Schadensersatzpflicht: (+)
Und zwar in Höhe des Schadens.
Ok, aber sind diese Mehrausgaben, denn ein Schaden, der Schadensersatzansprüche rechtfertigt?
Denn der AG könnte ebenso 3 Eg9b zu je 33% die Aufgaben Übertragen und hätte dadurch keine Mehrausgaben.
Und dieser Schaden wäre ebenso eingetreten, wenn der Eg11er ein halbes Jahr krankheitsbedingt ausgefallen wäre.
Somit entsteht doch der Schaden nicht durch die Kündigung, sondern durch die Organisationsstruktur/Personaldecke (fehlende Vertretungen) und Personalstruktur ("junger" Eg11er wird durch "alten" 9bler ersetzt)
Es können nun nicht alle Chef sein und sich selbst anleiten.
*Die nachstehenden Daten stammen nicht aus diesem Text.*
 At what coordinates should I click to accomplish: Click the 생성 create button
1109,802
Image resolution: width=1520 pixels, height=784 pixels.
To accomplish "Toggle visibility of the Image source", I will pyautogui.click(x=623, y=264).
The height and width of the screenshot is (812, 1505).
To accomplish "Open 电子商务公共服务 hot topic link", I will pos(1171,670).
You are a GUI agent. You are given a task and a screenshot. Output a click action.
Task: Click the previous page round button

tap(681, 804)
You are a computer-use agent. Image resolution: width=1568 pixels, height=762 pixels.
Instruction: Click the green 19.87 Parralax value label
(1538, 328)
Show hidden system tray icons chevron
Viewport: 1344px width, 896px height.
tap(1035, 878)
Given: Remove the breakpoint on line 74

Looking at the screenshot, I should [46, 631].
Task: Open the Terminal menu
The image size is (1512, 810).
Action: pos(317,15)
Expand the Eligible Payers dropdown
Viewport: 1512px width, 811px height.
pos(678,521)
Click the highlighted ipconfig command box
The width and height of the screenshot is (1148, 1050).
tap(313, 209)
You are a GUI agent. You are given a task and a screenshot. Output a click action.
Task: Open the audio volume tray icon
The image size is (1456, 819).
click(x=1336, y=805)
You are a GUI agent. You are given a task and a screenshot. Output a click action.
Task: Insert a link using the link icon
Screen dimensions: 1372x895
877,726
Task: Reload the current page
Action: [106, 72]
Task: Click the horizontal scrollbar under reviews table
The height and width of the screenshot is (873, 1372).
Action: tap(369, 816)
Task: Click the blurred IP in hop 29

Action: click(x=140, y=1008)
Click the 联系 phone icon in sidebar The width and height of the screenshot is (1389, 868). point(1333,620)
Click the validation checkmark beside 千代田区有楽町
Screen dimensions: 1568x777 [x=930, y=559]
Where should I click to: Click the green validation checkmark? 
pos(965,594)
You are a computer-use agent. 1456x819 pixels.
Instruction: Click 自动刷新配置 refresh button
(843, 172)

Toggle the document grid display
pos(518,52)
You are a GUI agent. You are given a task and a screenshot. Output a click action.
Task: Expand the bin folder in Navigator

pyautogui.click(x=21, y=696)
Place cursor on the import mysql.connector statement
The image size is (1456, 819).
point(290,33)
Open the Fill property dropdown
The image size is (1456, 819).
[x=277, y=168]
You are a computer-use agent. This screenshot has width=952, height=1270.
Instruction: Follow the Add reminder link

Außerdem gibts mitunter organisatorische Hinderungsgründe. Wenn ich 10 Mitarbeiter im Ordnungsamt habe, sind davon 9 auf der Straße und einer der Schichtleiter im Behördengebäude. So weit, dass sich 3 von 10 im Innendienst, vielleicht noch während einer Schicht, abwechseln müssen, reicht die Schadensminderungspflicht nicht.
Außerdem steht es im Organisationsermessen des Arbeitgebers, den geeignetsten Mitarbeiter mit der Vertretung zu betrauen.